I haven't been moodling as much as usual lately because I've been rereading the books of my life. They inhabit two heavy banker boxes on a shelf in our basement.
What brought this on? My girls and I were chatting about letter writing, and I mentioned how one of the first letters from their father threw me for a loop.
"Dad wrote you letters?!" They couldn't imagine their dad writing to me, I guess. So I went down to my boxes and pulled out the duotang that holds the story of my beginnings with Lee, including many letters we wrote back and forth (we lived 100 km apart at that time).
I read them the threw-me-for-a-loop letter, about Lee's conversation with God on a golf course, how he told God he'd like to find "someone special," but that he probably couldn't expect someone to just come up to him and say, "I've been looking for you." And guess what happened? If you guessed that when he got back to the clubhouse I was standing there saying those exact words, well, I don't have to tell you the rest of the story. My girls ate it up, of course! And I got lost in the rest of the book, rereading our whirlwind romance and early life together.
It was so much fun to look back to the time when I didn't know the love of my life -- when we were feeling our way into friendship and courtship and permanent relationship. Some pages are downright embarrassing and should probably be burned, but others fill me with a deep delight, especially since I know how happily the story continued.
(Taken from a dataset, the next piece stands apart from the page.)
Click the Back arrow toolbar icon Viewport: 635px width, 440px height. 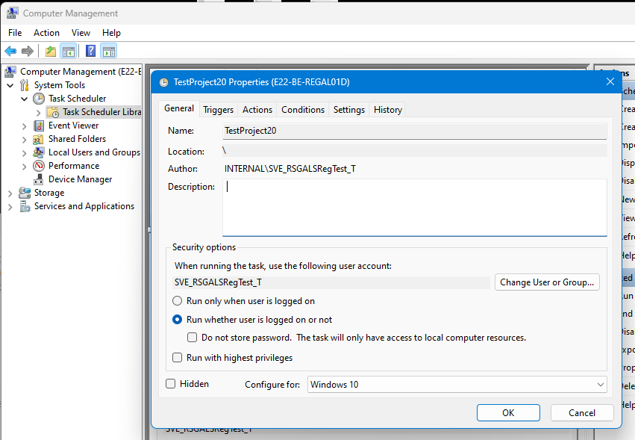[x=10, y=52]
Those two banker boxes hold all sorts of journalled treasures dating from the time I was 14. They tell stories of a younger me, my ups and downs and in-betweens, as well as stories of friendships made and lost, my first years of teaching, and our daughters' growing up. When I was younger, I found it hard to reread my life, probably because I wasn't proud of the painful, hurtful, embarrassing, less-than-charitable moments in my past, but now that I've reached a certain age, I see how all those moments have made me into a person at whom I laugh a lot, and love most days.
The books of my life bring back long forgotten events... like hanging out with summer camp friends, a wonderful camping trip with my sisters, a long phone chat with a faraway friend, a moment of pure anger with the parent of one of my students, the ever deepening love for my husband, the incredible joy as I held my newborn babes, and the struggles and joys of parenting, all of it written as I tried to sort out my heart and life.
I know that not everyone journals the way I have, but most people at least try it once or twice. So today's simple suggestion is to dig out that old diary or notebook -- or computer file? -- and remember who you were at another time in your life. If you are able, offer that person of the past your blessing and love from the present.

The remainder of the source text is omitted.